# DATA FOR THE TASK
:::::
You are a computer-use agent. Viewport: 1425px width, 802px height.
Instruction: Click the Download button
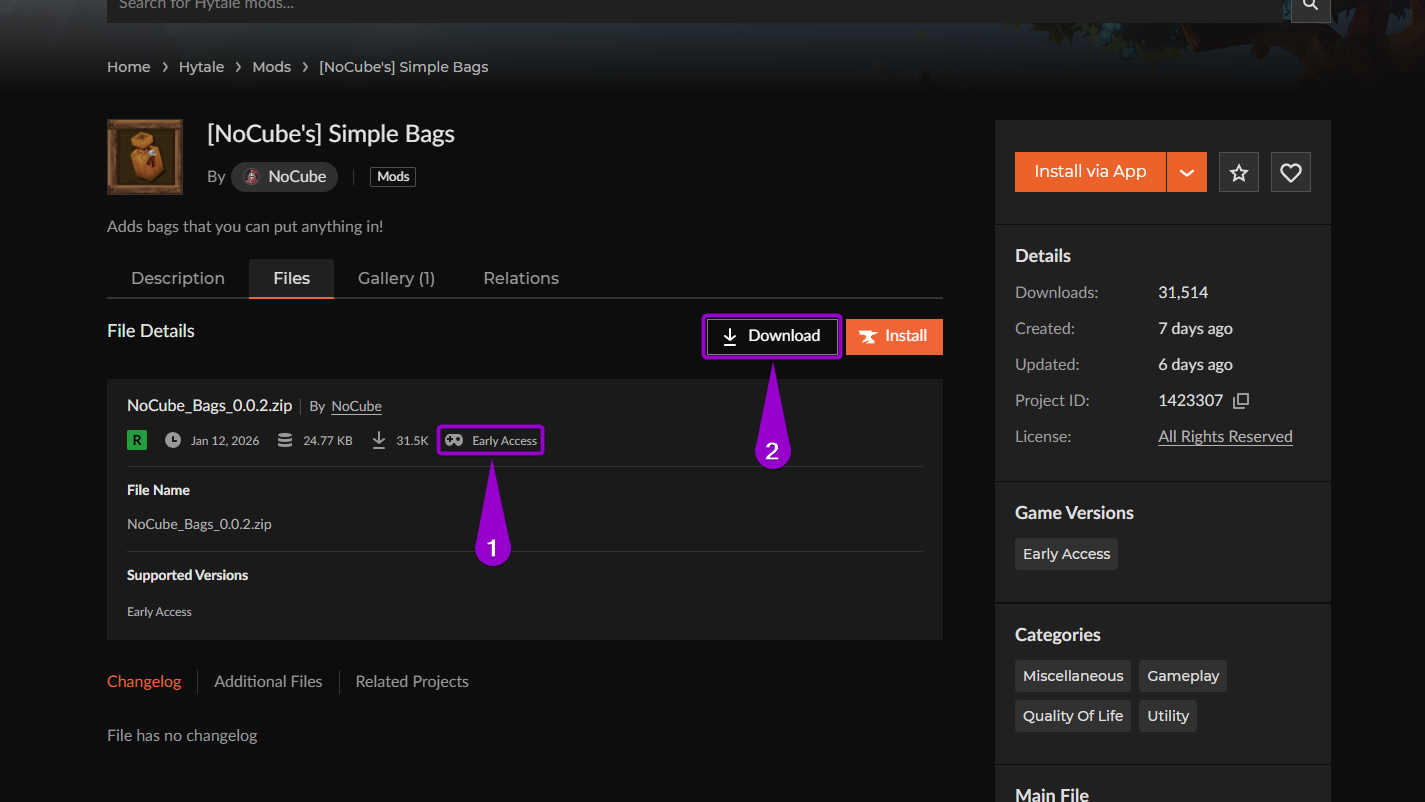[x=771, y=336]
:::::
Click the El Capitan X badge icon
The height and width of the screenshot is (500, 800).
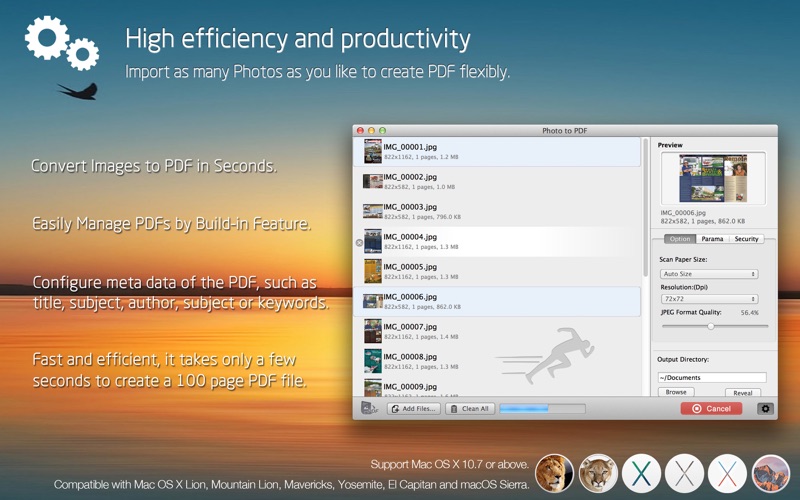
:::::
# DIRECTIONS FOR THIS TASK
Retype, in the same exact form, the lines of the material above from the line holding "Click the El Capitan X badge icon" through the line holding "The height and".

# REPLY
Click the El Capitan X badge icon
The height and width of the screenshot is (500, 800).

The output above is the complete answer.